8 signs that you’ve got nothing to worry about your kid’s peer influence


Black kid using a laptop

Peer influence is a concern for moms as soon as kids are participating in social activities on their own. Sorry moms, that starts well before adolescence. Of course, when your kids are very young, you are there for most social events like play-dates and birthday parties, which makes it fairly easy to spot the bad apples and intervene before they start leading your precious offspring astray.

When it comes to peer group dynamics, a 2013 University of Maryland study found that begins well before adolescence. According to lead researcher, developmental psychologist Melanie Killen: “Peer group pressure begins in elementary schools, as early as age nine. It’s what kids actually encounter there on any given day. The emergence of peer groups in elementary school aids children’s development by providing positive friendships, relationships, and social support.” If you’re not sure how to tell whether your kid’s pals are exerting the right sort of peer influence, here are eight signs that you’ve got nothing to worry about.

Your Kids Are Happy

If your child comes home with a positive attitude and seems generally happy, enthusiastic and engaged after spending time with their pals, it’s safe to assume their peer influence is a positive one.

They’re Not Secretive

If your child starts to become secretive or withdrawn about who their friends are or what they do together, you may want to investigate further. If they seem open and eager to discuss their friends and how they spend their time, your kid’s got a good social support system.

Your Child is Getting Along with Siblings

It’s a sure sign that your kids’ social circle is teaching them valuable skills if they’re actually getting along better with their siblings and seem to have a greater understanding of compromise and sharing.

Meet the Parents

We all know you can’t really judge a child by their parents—and vice versa—but when your kids’ friends’ parents are involved, friendly and concerned about what their child is doing, it should set your mind at ease. Even better, if you become friends it’s that much easier to keep an eye on things.

Good Grades

When the grades start slipping for no apparent reason, it’s time to take a closer look at how your child is spending their time at school and who they’re spending it with. Although good grades don’t guarantee their peer influence is positive, it certainly points in the right direction.

No Trouble

The right peer group will help your kids steer clear of trouble and avoid fights. If you’re getting good reports about discipline and behavior from your child’s teacher, you can feel good about their friends too.

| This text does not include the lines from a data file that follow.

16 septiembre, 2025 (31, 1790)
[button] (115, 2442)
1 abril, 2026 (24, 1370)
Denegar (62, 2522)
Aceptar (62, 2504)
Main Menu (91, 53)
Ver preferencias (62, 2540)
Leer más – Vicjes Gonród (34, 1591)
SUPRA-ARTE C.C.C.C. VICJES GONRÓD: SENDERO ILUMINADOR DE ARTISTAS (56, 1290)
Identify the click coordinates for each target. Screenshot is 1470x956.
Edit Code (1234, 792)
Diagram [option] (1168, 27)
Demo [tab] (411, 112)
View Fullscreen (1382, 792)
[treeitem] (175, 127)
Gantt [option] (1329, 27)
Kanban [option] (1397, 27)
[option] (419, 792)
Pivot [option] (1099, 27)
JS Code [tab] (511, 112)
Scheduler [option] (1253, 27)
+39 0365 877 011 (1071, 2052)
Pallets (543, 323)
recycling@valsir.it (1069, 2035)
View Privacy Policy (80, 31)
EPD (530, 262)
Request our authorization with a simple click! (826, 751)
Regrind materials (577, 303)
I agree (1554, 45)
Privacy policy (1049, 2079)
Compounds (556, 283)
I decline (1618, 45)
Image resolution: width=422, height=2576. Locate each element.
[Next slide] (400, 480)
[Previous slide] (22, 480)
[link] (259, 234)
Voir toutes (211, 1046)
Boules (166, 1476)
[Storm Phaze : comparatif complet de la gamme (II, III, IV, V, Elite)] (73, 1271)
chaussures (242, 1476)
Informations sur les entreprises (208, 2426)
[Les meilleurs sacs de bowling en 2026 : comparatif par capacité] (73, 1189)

Especially when your kids are in elementary school, communicating with their teacher is your first line of defense. Don’t be shy about asking him or her how your child is doing socially as well as academically and what they think about your kid’s peer influence.

They Radiate Confidence

A positive peer group should elevate your child and make them feel confident and secure about themselves and their abilities. If your kid feels comfortable voicing his or her opinion (politely of course) and is open to trying new things and meeting new people, you should feel confident too.